Problem description:
Output all of the records exactly, word for word.

Working data:
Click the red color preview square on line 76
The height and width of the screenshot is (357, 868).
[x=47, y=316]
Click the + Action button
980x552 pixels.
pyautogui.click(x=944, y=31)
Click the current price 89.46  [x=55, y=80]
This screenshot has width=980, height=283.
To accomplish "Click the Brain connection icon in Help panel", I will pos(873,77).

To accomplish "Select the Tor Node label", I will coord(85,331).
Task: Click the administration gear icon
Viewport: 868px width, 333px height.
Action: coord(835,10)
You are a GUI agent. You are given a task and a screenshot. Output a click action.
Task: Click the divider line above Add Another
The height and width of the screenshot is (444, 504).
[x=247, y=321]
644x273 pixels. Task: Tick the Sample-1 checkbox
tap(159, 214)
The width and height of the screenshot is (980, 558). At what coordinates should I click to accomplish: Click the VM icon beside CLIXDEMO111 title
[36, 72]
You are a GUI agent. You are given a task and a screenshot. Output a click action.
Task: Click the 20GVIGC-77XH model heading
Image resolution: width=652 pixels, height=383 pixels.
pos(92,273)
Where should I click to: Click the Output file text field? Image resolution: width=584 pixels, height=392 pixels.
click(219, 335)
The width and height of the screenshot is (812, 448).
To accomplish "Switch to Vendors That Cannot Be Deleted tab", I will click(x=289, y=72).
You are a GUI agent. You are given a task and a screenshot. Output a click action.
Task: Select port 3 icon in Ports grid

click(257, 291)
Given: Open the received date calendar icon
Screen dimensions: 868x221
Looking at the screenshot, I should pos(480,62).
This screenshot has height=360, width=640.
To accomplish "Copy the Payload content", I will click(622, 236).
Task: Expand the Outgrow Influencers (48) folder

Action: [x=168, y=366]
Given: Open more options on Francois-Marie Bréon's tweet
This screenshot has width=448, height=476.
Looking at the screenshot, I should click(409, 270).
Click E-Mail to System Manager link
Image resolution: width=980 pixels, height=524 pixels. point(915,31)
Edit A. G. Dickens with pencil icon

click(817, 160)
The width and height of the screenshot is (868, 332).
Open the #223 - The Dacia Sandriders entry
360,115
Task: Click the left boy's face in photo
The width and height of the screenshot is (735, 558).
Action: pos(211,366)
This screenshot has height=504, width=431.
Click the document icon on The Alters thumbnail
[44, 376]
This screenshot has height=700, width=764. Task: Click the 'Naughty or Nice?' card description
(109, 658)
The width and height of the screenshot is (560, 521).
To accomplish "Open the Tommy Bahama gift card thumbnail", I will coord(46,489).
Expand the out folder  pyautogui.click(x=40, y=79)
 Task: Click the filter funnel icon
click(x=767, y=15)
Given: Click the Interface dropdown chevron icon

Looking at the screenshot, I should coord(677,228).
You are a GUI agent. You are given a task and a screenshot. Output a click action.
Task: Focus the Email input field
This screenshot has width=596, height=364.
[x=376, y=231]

Answer box:
Click the red color preview square on line 76
The height and width of the screenshot is (357, 868).
[x=47, y=316]
Click the + Action button
980x552 pixels.
pyautogui.click(x=944, y=31)
Click the current price 89.46  [x=55, y=80]
This screenshot has width=980, height=283.
To accomplish "Click the Brain connection icon in Help panel", I will pos(873,77).

To accomplish "Select the Tor Node label", I will coord(85,331).
Task: Click the administration gear icon
Viewport: 868px width, 333px height.
Action: coord(835,10)
You are a GUI agent. You are given a task and a screenshot. Output a click action.
Task: Click the divider line above Add Another
The height and width of the screenshot is (444, 504).
[x=247, y=321]
644x273 pixels. Task: Tick the Sample-1 checkbox
tap(159, 214)
The width and height of the screenshot is (980, 558). At what coordinates should I click to accomplish: Click the VM icon beside CLIXDEMO111 title
[36, 72]
You are a GUI agent. You are given a task and a screenshot. Output a click action.
Task: Click the 20GVIGC-77XH model heading
Image resolution: width=652 pixels, height=383 pixels.
pos(92,273)
Where should I click to: Click the Output file text field? Image resolution: width=584 pixels, height=392 pixels.
click(219, 335)
The width and height of the screenshot is (812, 448).
To accomplish "Switch to Vendors That Cannot Be Deleted tab", I will click(x=289, y=72).
You are a GUI agent. You are given a task and a screenshot. Output a click action.
Task: Select port 3 icon in Ports grid

click(257, 291)
Given: Open the received date calendar icon
Screen dimensions: 868x221
Looking at the screenshot, I should pos(480,62).
This screenshot has height=360, width=640.
To accomplish "Copy the Payload content", I will click(622, 236).
Task: Expand the Outgrow Influencers (48) folder

Action: [x=168, y=366]
Given: Open more options on Francois-Marie Bréon's tweet
This screenshot has width=448, height=476.
Looking at the screenshot, I should click(409, 270).
Click E-Mail to System Manager link
Image resolution: width=980 pixels, height=524 pixels. point(915,31)
Edit A. G. Dickens with pencil icon

click(817, 160)
The width and height of the screenshot is (868, 332).
Open the #223 - The Dacia Sandriders entry
360,115
Task: Click the left boy's face in photo
The width and height of the screenshot is (735, 558).
Action: pos(211,366)
This screenshot has height=504, width=431.
Click the document icon on The Alters thumbnail
[44, 376]
This screenshot has height=700, width=764. Task: Click the 'Naughty or Nice?' card description
(109, 658)
The width and height of the screenshot is (560, 521).
To accomplish "Open the Tommy Bahama gift card thumbnail", I will coord(46,489).
Expand the out folder  pyautogui.click(x=40, y=79)
 Task: Click the filter funnel icon
click(x=767, y=15)
Given: Click the Interface dropdown chevron icon

Looking at the screenshot, I should coord(677,228).
You are a GUI agent. You are given a task and a screenshot. Output a click action.
Task: Focus the Email input field
This screenshot has width=596, height=364.
[x=376, y=231]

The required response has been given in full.